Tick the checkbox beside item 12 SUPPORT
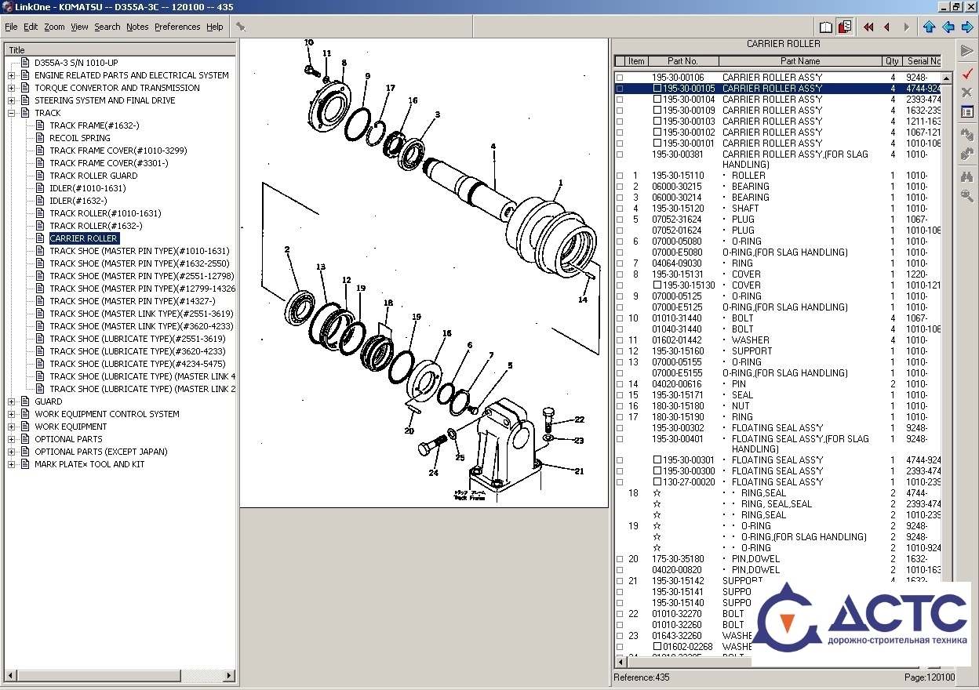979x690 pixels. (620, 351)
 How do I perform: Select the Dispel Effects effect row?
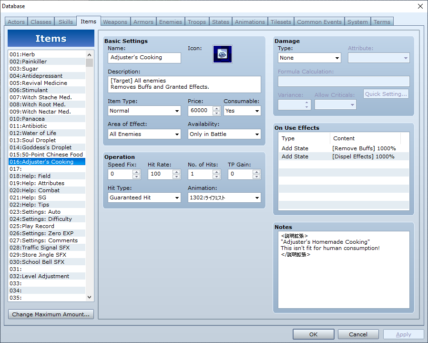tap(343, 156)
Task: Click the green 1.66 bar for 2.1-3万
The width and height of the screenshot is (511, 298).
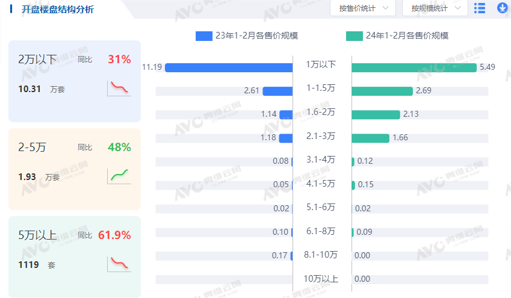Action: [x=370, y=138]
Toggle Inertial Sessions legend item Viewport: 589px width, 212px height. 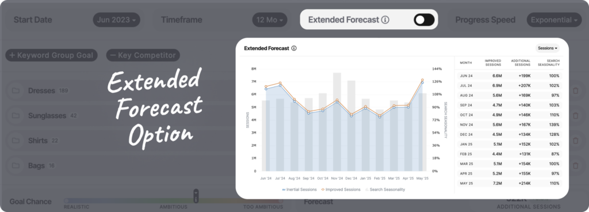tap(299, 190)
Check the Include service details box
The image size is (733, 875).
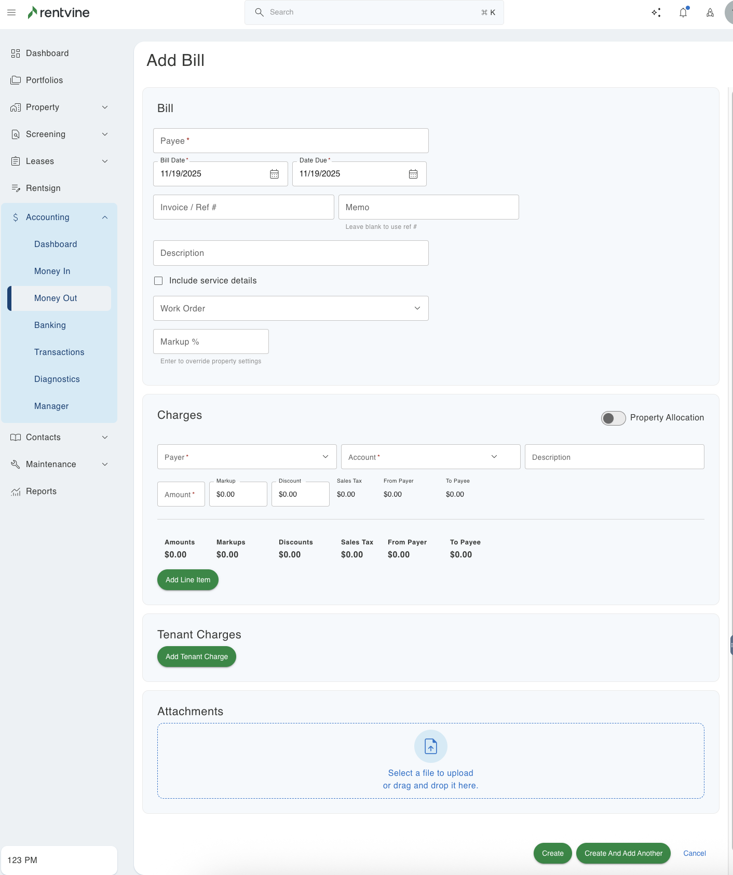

• _Task to complete_: Nothing but the lines from the line containing "Check the Include service details box" through the last line of the records above should be written out, exactly and without the pictures.

• _Reply_:
Check the Include service details box
The image size is (733, 875).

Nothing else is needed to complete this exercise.